**Stored data:**

● ● ● ● ●

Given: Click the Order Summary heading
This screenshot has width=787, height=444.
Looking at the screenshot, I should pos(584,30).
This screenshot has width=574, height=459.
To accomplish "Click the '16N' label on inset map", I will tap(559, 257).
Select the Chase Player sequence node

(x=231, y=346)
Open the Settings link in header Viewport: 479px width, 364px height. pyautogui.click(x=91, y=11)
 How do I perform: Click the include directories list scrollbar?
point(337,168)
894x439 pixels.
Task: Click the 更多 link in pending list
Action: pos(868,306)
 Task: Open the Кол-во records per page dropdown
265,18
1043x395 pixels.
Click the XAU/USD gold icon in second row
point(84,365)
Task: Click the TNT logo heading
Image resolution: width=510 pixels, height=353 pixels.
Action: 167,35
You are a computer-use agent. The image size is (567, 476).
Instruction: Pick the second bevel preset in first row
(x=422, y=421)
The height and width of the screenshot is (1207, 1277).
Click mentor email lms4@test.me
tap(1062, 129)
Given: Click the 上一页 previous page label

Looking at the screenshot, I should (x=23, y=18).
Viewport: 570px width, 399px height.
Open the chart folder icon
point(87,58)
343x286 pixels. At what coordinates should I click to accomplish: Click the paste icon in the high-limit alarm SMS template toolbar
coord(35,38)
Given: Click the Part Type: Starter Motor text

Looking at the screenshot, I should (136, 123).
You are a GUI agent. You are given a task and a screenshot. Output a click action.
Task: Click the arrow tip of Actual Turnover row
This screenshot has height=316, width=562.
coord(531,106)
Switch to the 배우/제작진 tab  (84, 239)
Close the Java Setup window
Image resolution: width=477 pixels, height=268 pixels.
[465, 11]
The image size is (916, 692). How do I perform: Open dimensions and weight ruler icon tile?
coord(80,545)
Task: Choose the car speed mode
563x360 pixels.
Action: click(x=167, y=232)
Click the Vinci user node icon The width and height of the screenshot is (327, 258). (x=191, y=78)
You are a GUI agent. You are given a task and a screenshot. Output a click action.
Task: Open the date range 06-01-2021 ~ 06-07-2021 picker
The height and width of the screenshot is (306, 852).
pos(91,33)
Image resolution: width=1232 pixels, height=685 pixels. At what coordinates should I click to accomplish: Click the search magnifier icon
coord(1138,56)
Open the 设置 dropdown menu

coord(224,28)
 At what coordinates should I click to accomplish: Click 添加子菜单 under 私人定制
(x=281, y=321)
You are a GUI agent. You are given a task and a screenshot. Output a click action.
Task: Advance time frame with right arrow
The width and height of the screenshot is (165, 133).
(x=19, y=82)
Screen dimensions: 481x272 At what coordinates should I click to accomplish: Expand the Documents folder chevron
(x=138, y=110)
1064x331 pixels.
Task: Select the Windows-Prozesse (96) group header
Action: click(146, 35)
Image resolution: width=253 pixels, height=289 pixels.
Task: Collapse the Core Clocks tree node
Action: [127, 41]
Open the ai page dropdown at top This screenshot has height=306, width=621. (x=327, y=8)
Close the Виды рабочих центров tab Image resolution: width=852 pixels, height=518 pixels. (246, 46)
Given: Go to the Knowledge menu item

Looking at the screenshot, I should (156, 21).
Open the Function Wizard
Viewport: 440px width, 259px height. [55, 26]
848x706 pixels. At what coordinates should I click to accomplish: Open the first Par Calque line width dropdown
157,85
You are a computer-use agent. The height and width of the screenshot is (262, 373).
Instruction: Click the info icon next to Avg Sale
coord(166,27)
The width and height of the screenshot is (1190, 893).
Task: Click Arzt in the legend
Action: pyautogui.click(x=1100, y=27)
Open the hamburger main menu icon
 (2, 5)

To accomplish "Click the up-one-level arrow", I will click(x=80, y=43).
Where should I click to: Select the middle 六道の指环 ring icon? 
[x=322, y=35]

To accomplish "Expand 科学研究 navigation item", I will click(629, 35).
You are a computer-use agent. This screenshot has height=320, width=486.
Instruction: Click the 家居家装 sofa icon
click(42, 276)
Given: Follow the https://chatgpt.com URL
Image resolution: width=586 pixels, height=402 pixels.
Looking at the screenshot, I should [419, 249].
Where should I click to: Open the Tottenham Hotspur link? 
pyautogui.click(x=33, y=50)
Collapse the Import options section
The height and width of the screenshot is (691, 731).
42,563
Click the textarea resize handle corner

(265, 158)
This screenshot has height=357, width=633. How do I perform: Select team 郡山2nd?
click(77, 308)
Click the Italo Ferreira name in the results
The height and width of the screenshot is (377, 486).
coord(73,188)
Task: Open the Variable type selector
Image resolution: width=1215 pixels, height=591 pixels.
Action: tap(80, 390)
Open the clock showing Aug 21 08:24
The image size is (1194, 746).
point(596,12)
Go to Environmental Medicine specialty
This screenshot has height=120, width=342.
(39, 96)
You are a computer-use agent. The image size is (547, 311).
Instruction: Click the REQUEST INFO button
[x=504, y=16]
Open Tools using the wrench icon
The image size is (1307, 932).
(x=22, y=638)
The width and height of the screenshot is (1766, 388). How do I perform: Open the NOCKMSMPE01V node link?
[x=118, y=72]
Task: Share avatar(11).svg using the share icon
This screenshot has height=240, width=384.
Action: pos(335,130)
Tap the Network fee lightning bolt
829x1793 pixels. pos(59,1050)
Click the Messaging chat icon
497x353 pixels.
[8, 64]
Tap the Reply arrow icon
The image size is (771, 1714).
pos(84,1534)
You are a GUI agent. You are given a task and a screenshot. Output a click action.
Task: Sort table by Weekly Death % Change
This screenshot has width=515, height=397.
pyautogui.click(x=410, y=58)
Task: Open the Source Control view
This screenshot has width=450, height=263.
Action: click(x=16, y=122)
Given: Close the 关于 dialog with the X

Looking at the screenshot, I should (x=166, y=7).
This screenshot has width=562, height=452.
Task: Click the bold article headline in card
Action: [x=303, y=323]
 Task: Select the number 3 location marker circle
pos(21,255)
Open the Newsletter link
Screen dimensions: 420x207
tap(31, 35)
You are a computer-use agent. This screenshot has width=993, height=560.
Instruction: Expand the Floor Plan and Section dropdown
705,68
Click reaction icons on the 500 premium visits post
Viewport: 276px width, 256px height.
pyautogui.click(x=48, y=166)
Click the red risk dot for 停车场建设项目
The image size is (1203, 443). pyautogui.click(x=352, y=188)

● ● ● ● ●

**Task requirements:**
Copy out all of the records verbatim.

**Response to the task:**
Given: Click the Order Summary heading
This screenshot has width=787, height=444.
Looking at the screenshot, I should pos(584,30).
This screenshot has width=574, height=459.
To accomplish "Click the '16N' label on inset map", I will tap(559, 257).
Select the Chase Player sequence node

(x=231, y=346)
Open the Settings link in header Viewport: 479px width, 364px height. pyautogui.click(x=91, y=11)
 How do I perform: Click the include directories list scrollbar?
point(337,168)
894x439 pixels.
Task: Click the 更多 link in pending list
Action: pos(868,306)
 Task: Open the Кол-во records per page dropdown
265,18
1043x395 pixels.
Click the XAU/USD gold icon in second row
point(84,365)
Task: Click the TNT logo heading
Image resolution: width=510 pixels, height=353 pixels.
Action: 167,35
You are a computer-use agent. The image size is (567, 476).
Instruction: Pick the second bevel preset in first row
(x=422, y=421)
The height and width of the screenshot is (1207, 1277).
Click mentor email lms4@test.me
tap(1062, 129)
Given: Click the 上一页 previous page label

Looking at the screenshot, I should (x=23, y=18).
Viewport: 570px width, 399px height.
Open the chart folder icon
point(87,58)
343x286 pixels. At what coordinates should I click to accomplish: Click the paste icon in the high-limit alarm SMS template toolbar
coord(35,38)
Given: Click the Part Type: Starter Motor text

Looking at the screenshot, I should (136, 123).
You are a GUI agent. You are given a task and a screenshot. Output a click action.
Task: Click the arrow tip of Actual Turnover row
This screenshot has height=316, width=562.
coord(531,106)
Switch to the 배우/제작진 tab  (84, 239)
Close the Java Setup window
Image resolution: width=477 pixels, height=268 pixels.
[465, 11]
The image size is (916, 692). How do I perform: Open dimensions and weight ruler icon tile?
coord(80,545)
Task: Choose the car speed mode
563x360 pixels.
Action: click(x=167, y=232)
Click the Vinci user node icon The width and height of the screenshot is (327, 258). (x=191, y=78)
You are a GUI agent. You are given a task and a screenshot. Output a click action.
Task: Open the date range 06-01-2021 ~ 06-07-2021 picker
The height and width of the screenshot is (306, 852).
pos(91,33)
Image resolution: width=1232 pixels, height=685 pixels. At what coordinates should I click to accomplish: Click the search magnifier icon
coord(1138,56)
Open the 设置 dropdown menu

coord(224,28)
 At what coordinates should I click to accomplish: Click 添加子菜单 under 私人定制
(x=281, y=321)
You are a GUI agent. You are given a task and a screenshot. Output a click action.
Task: Advance time frame with right arrow
The width and height of the screenshot is (165, 133).
(x=19, y=82)
Screen dimensions: 481x272 At what coordinates should I click to accomplish: Expand the Documents folder chevron
(x=138, y=110)
1064x331 pixels.
Task: Select the Windows-Prozesse (96) group header
Action: click(146, 35)
Image resolution: width=253 pixels, height=289 pixels.
Task: Collapse the Core Clocks tree node
Action: [127, 41]
Open the ai page dropdown at top This screenshot has height=306, width=621. (x=327, y=8)
Close the Виды рабочих центров tab Image resolution: width=852 pixels, height=518 pixels. (246, 46)
Given: Go to the Knowledge menu item

Looking at the screenshot, I should (156, 21).
Open the Function Wizard
Viewport: 440px width, 259px height. [55, 26]
848x706 pixels. At what coordinates should I click to accomplish: Open the first Par Calque line width dropdown
157,85
You are a computer-use agent. The height and width of the screenshot is (262, 373).
Instruction: Click the info icon next to Avg Sale
coord(166,27)
The width and height of the screenshot is (1190, 893).
Task: Click Arzt in the legend
Action: pyautogui.click(x=1100, y=27)
Open the hamburger main menu icon
 (2, 5)

To accomplish "Click the up-one-level arrow", I will click(x=80, y=43).
Where should I click to: Select the middle 六道の指环 ring icon? 
[x=322, y=35]

To accomplish "Expand 科学研究 navigation item", I will click(629, 35).
You are a computer-use agent. This screenshot has height=320, width=486.
Instruction: Click the 家居家装 sofa icon
click(42, 276)
Given: Follow the https://chatgpt.com URL
Image resolution: width=586 pixels, height=402 pixels.
Looking at the screenshot, I should [419, 249].
Where should I click to: Open the Tottenham Hotspur link? 
pyautogui.click(x=33, y=50)
Collapse the Import options section
The height and width of the screenshot is (691, 731).
42,563
Click the textarea resize handle corner

(265, 158)
This screenshot has height=357, width=633. How do I perform: Select team 郡山2nd?
click(77, 308)
Click the Italo Ferreira name in the results
The height and width of the screenshot is (377, 486).
coord(73,188)
Task: Open the Variable type selector
Image resolution: width=1215 pixels, height=591 pixels.
Action: tap(80, 390)
Open the clock showing Aug 21 08:24
The image size is (1194, 746).
point(596,12)
Go to Environmental Medicine specialty
This screenshot has height=120, width=342.
(39, 96)
You are a computer-use agent. The image size is (547, 311).
Instruction: Click the REQUEST INFO button
[x=504, y=16]
Open Tools using the wrench icon
The image size is (1307, 932).
(x=22, y=638)
The width and height of the screenshot is (1766, 388). How do I perform: Open the NOCKMSMPE01V node link?
[x=118, y=72]
Task: Share avatar(11).svg using the share icon
This screenshot has height=240, width=384.
Action: pos(335,130)
Tap the Network fee lightning bolt
829x1793 pixels. pos(59,1050)
Click the Messaging chat icon
497x353 pixels.
[8, 64]
Tap the Reply arrow icon
The image size is (771, 1714).
pos(84,1534)
You are a GUI agent. You are given a task and a screenshot. Output a click action.
Task: Sort table by Weekly Death % Change
This screenshot has width=515, height=397.
pyautogui.click(x=410, y=58)
Task: Open the Source Control view
This screenshot has width=450, height=263.
Action: click(x=16, y=122)
Given: Close the 关于 dialog with the X

Looking at the screenshot, I should (x=166, y=7).
This screenshot has width=562, height=452.
Task: Click the bold article headline in card
Action: [x=303, y=323]
 Task: Select the number 3 location marker circle
pos(21,255)
Open the Newsletter link
Screen dimensions: 420x207
tap(31, 35)
You are a computer-use agent. This screenshot has width=993, height=560.
Instruction: Expand the Floor Plan and Section dropdown
705,68
Click reaction icons on the 500 premium visits post
Viewport: 276px width, 256px height.
pyautogui.click(x=48, y=166)
Click the red risk dot for 停车场建设项目
The image size is (1203, 443). pyautogui.click(x=352, y=188)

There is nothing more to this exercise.